J'ai récemment feuilleté le dernier "livre à scandales", l'Oligarchie des incapables. C'est le dernier avatar d'une très longue liste d'ouvrages écrits par des journalistes, dénonçant les travers de nos élites et du fonctionnement de la France. Ces livres sont souvent très bien documentés et bien écrits. Ça se lit vite, mais on y apprend des choses sur les différents réseaux qui structurent les allées du pouvoir. Même si je ne suis pas dupe sur l'orientation éditoriale, où pour vendre, il faut de la dénonciation de choses qui ne vont pas et de scandales, ils donnent quand même une image assez exacte de la situation, même si elle est incomplète. Il y a plein de choses qui fonctionnent, des gens, y compris dans les hautes sphères, qui font honnêtement leur travail, ont le sens de l'Etat. Des projets avancent, des réformes se font, mais malheureusement, comme pour les trains qui arrivent à l'heure, ça n'intéresse pas grand monde car la France aime avant tout s'auto-flageller (et c'est certainement la même chose dans les autres pays).

Le principal reproche que je formule à ces ouvrages, outre leur vision biaisée, c'est l'absence totale, à un point hallucinant, de propositions. Pour dénoncer, ça dénonce ! Puis on arrive à la fin du livre, parfois dégouté, on se demande "que faire pour changer ça ?" et il n'y a pas le moindre début de commencement de réponse. Le vide intégral. Et c'est partout pareil, je n'ai pas vu un seul bouquin de journaliste formuler des pistes de réforme. Ils exposent des faits mais ne les analysent pas. Cela créé un vrai problème, car tous ces livres entretiennent un sentiment anti-élite en France, qui n'est certes pas totalement injustifié, mais qui ne fait pas avancer le schmilblick, bien au contraire ! L'absence de propositions ne fait qu'aggraver le phénomène, en créant une indignation qui, faute d'exutoire, tourne à l'amertume et au rejet en bloc.
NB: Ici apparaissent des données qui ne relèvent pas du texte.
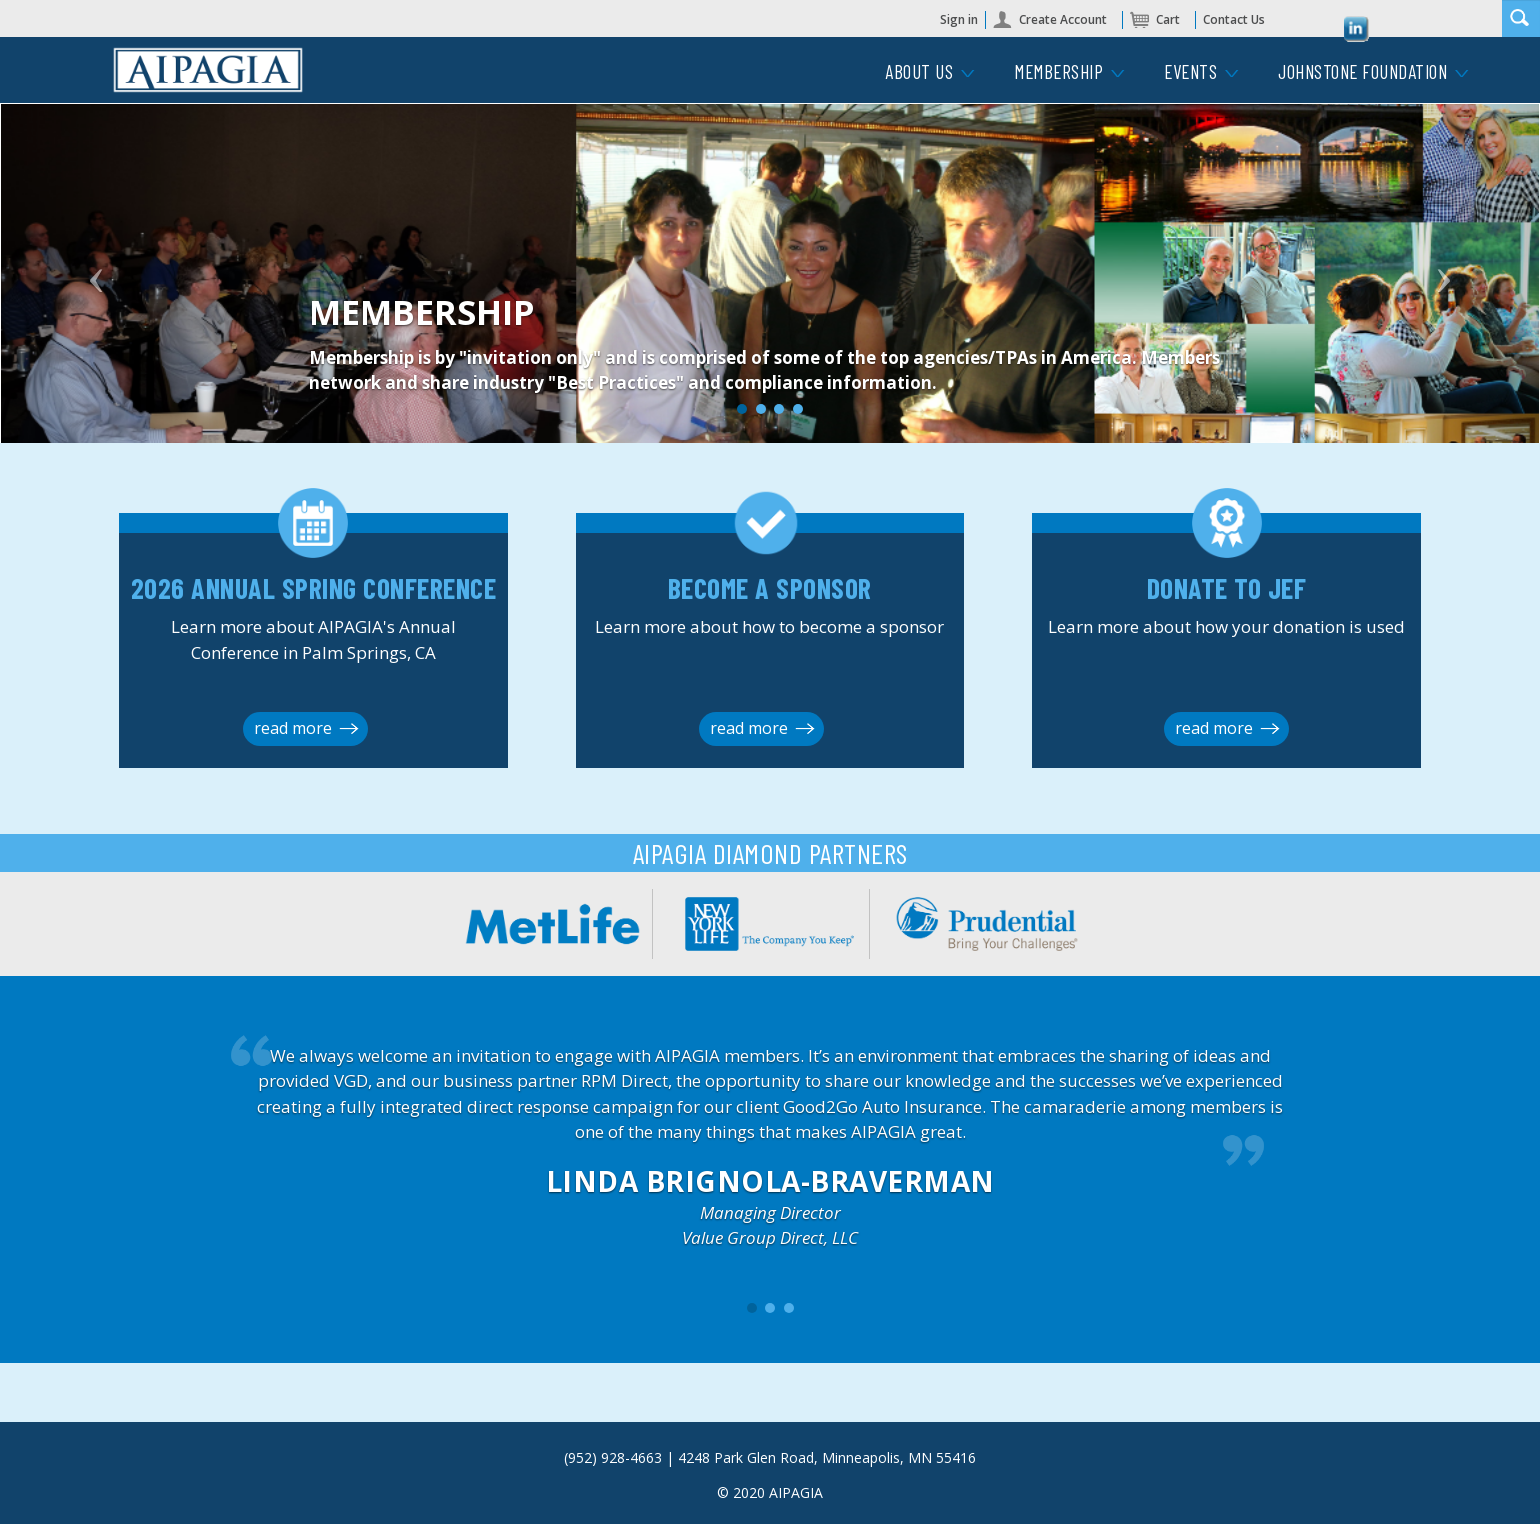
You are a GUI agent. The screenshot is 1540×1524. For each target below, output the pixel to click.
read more (293, 728)
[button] (116, 279)
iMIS (208, 70)
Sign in (959, 19)
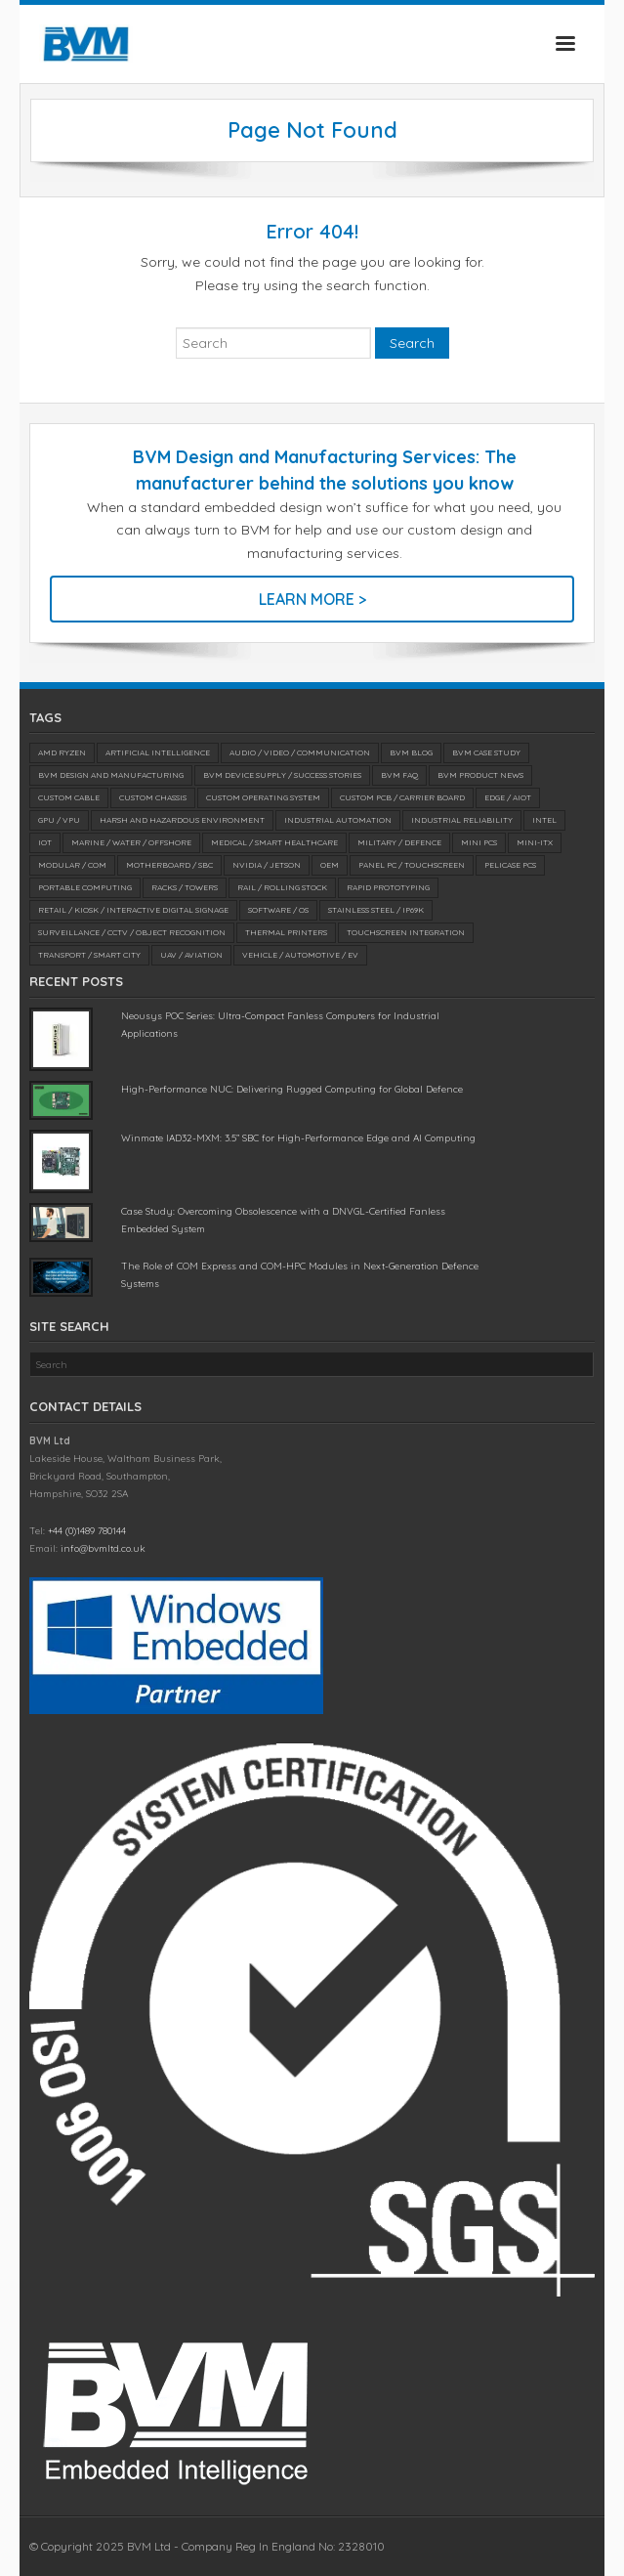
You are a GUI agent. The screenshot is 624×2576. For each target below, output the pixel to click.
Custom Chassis (153, 797)
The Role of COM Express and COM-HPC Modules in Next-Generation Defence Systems (299, 1275)
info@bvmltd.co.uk (103, 1548)
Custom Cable (69, 797)
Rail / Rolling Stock (282, 887)
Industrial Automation (338, 820)
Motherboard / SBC (169, 865)
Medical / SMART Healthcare (274, 842)
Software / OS (278, 910)
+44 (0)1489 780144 (87, 1530)
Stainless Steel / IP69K (376, 910)
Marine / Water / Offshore (131, 842)
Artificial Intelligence (157, 752)
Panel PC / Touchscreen (411, 865)
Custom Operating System (263, 797)
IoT (45, 842)
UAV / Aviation (191, 955)
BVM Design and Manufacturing (111, 775)
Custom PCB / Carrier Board (402, 797)
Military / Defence (399, 842)
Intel (544, 820)
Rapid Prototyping (388, 887)
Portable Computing (85, 887)
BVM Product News (480, 775)
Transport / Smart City (89, 955)
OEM (329, 865)
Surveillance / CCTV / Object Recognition (132, 932)
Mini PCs (479, 842)
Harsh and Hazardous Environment (182, 820)
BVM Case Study (486, 752)
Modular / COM (72, 865)
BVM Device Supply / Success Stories (282, 775)
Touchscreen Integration (406, 932)
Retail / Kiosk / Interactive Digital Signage (133, 910)
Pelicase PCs (510, 865)
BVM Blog (411, 752)
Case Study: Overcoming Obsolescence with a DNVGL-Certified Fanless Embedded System (283, 1220)
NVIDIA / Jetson (266, 865)
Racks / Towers (184, 887)
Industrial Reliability (462, 820)
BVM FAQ (399, 775)
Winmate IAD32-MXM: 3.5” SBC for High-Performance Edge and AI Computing (298, 1138)
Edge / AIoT (507, 797)
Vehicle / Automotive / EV (300, 955)
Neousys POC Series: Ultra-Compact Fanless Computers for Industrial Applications (280, 1024)
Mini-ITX (535, 842)
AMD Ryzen (62, 752)
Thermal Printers (286, 932)
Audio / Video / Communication (299, 752)
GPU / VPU (59, 820)
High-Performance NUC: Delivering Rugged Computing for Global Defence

Pourtant, des idées et des propositions existent. Il y a des gens qui réfléchissent, publient, proposent. Oui, il reste encore des intellectuels en France. Pas ceux qu'on voit à la télévision, ceux là n'ont plus le temps de penser. Mais des gens comme Pierre Rosanvallon (je suis en train de lire "la légitimité démocratique"), Marcel Gauchet, et bien d'autres ont une pensée politique forte, féconde. Ils analysent la société, ses mutations, mais dans un style parfois difficile, en tout cas pas forcément vendeur au sens où l'entend un éditeur (pas de sexe, de petites phrases, d'anecdotes croustillantes reprenables dans les médias...). Leur travail relève de la recherche fondamentale, des grandes structures un peu détachées des réalités terre-à-terre. Il manque un échelon de "recherche appliquée" où ceux qui connaissent bien le fonctionnement réel de la France, les journalistes notamment, reprennent ces travaux et les utilisent comme grille de lecture de la réalité de terrain. A partir de là, des solutions, au moins des propositions pourraient se dégager. On aurait sans doute déjà un regard moins sombre sur notre pays et nos élites (dites où est le pays parfait dans tous les domaines) et surtout, on verrait exactement là où il faut "frapper" pour que ça change.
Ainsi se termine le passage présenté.